5. Clinical evaluation:
All animals were kept under complete observation after the operation. Animals were examined for lameness at 1, 2, and 3 months after the operation. Lameness was graded according to the American Association of Equine Practitioners (AAEP) on a scale of 0–5. Score 0: No lameness. Score 1: Lameness is difficult to be observed and is not consistently apparent, regardless of circumstances (e.g. circling, inclines, hard surface, etc.). Score 2: Lameness is difficult to be observed at a walk or when trotting in a straight line but consistently apparent under certain circumstances (e.g. weight-carrying, circling, inclines, hard surface, etc.). Score 3: Lameness is consistently observable at a trot under all circumstances. Score 4: Lameness is obvious at a walk. Score 5: Lameness produces minimal weight bearing in motion and/or at rest or a complete inability to move. The degree of lameness was determined at 1, 2 and 3 months in different subgroups.
6. Gross evaluation
The healed SDFT was examined in its seat after the incision of the skin of anesthetized animals. The inclusion criteria for evaluation were tendon shape, size, adhesion, and color. A visual system score was used to evaluate the changes in the healed tendon.

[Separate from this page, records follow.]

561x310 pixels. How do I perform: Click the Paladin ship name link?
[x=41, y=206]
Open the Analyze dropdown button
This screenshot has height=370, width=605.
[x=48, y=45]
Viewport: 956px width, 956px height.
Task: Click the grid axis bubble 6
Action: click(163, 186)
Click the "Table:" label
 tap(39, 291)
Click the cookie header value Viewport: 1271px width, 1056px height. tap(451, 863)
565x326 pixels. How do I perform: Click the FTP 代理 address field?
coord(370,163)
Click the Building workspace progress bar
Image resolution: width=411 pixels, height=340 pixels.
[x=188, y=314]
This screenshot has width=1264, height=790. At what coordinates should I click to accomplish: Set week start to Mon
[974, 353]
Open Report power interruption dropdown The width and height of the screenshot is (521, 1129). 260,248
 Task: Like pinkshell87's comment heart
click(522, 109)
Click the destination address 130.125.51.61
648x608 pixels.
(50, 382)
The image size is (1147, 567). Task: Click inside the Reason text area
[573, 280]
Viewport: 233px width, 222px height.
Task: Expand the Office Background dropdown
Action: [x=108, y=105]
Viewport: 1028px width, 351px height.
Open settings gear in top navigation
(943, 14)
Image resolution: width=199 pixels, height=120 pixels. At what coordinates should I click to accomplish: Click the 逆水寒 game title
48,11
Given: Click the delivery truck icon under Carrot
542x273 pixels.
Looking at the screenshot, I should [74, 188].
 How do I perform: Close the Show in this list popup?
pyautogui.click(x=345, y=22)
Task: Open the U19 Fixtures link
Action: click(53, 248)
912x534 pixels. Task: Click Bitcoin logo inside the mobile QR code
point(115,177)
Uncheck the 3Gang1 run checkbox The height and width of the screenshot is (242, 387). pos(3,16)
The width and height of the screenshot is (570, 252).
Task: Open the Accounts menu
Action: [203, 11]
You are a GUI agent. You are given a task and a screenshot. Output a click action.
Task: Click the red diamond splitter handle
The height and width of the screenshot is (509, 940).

The symbols +, ++, and +++ were used to refer to mild, moderate, and severe changes respectively.
7. Histopathological samples
The samples which were harvested for histopathological examination were: 1) Normal tendons from normal animals which had not been included in the study and had not been subjected to tenotomy (control negative). 2) Tendons those were subjected to tenotomy and suturing without the addition of any adjuvant (control positive) at 1, 2, and 3 months post-operation. 3) Tendons those were subjected to tenotomy and suturing with the addition of silver nanoparticles (AgNPs group) at 1, 2, and 3 months after surgery. 4) Tendons those were subjected to tenotomy with the addition of Platelet-rich fibrin (PRF group) at 1, 2, and 3 months after the operation.
8. Histopathological examination:
The freshly excised tendon specimens were fixed in neutral buffered formalin 10% solution for 24 hours at room temperature, dehydrated through ascending series of ethanol and cleared in methyl benzoate then embedded in paraffin wax. 5 um paraffin sections were prepared and stained with the following histological stains: 1) Hematoxylin and Eosin for general histopathological examination [24]. 2) Crossmon's trichrome technique for differentiation between mature and immature collagen fibers [25]. 3) Periodic acid Schiff (PAS) technique for demonstration of neutral mucopolysaccharides [26].
9. Statistical analysis:
The obtained data were statistically analyzed using statistical package for the Social Sciences for Windows (SPSS, version 21 (2016), Chicago, IL, USA). Univariate analysis of variances (ANOVA) with HSD–Tukey post hock multiple comparison test was used to determine the effect of time for each group and to determine the difference between groups at each time point. The lameness score data were analyzed in each group at different time intervals after surgery (one, two, and three months) using one-way ANOVA to determine the effect of time on the lameness score and also the effect of treatment on the lameness score. One-way ANOVA was also used for the detection of the differences in the lameness score between different groups (treatments) at one, two, and three months. While two-way ANOVA was used to detect the effect of the time and treatment on the lameness score. The data were expressed as mean± SE. Differences were considered significant when P < 0.05.